> _Task instructions_:
Exactly as given, write out the lines from the one containing "Screen dimensions: 1176x686" through the end of the listing, with both ends included and nothing else.

━━ Dataset content ━━

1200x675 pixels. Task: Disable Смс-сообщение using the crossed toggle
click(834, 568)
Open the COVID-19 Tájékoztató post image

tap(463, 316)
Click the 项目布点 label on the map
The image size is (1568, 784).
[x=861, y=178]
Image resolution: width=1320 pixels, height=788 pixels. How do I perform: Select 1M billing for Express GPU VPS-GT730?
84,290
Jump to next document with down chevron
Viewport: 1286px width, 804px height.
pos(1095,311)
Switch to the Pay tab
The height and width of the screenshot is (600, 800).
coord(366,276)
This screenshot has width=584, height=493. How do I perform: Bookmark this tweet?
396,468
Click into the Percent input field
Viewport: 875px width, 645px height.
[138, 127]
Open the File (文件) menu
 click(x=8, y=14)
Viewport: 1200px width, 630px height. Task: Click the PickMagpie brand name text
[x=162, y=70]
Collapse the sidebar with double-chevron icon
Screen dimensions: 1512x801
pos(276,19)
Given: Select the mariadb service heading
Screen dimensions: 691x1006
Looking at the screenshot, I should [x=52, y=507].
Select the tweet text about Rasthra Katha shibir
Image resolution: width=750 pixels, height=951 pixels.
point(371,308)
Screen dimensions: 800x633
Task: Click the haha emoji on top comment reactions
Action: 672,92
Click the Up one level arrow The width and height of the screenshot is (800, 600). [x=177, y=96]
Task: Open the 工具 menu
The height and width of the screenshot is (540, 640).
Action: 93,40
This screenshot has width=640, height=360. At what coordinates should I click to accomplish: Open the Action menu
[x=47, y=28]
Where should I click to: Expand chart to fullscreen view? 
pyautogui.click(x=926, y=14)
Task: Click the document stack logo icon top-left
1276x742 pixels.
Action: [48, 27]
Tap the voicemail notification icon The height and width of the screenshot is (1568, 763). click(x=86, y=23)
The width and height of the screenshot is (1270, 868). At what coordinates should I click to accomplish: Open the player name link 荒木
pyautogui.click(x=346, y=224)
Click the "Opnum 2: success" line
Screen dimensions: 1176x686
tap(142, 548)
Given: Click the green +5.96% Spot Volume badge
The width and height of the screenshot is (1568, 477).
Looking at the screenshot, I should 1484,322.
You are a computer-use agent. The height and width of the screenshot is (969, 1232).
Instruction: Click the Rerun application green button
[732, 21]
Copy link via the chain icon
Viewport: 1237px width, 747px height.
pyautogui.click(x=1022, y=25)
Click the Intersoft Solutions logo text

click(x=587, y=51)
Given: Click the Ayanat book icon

━━━

> _Response to this task_:
Screen dimensions: 1176x686
tap(142, 548)
Given: Click the green +5.96% Spot Volume badge
The width and height of the screenshot is (1568, 477).
Looking at the screenshot, I should 1484,322.
You are a computer-use agent. The height and width of the screenshot is (969, 1232).
Instruction: Click the Rerun application green button
[732, 21]
Copy link via the chain icon
Viewport: 1237px width, 747px height.
pyautogui.click(x=1022, y=25)
Click the Intersoft Solutions logo text

click(x=587, y=51)
Given: Click the Ayanat book icon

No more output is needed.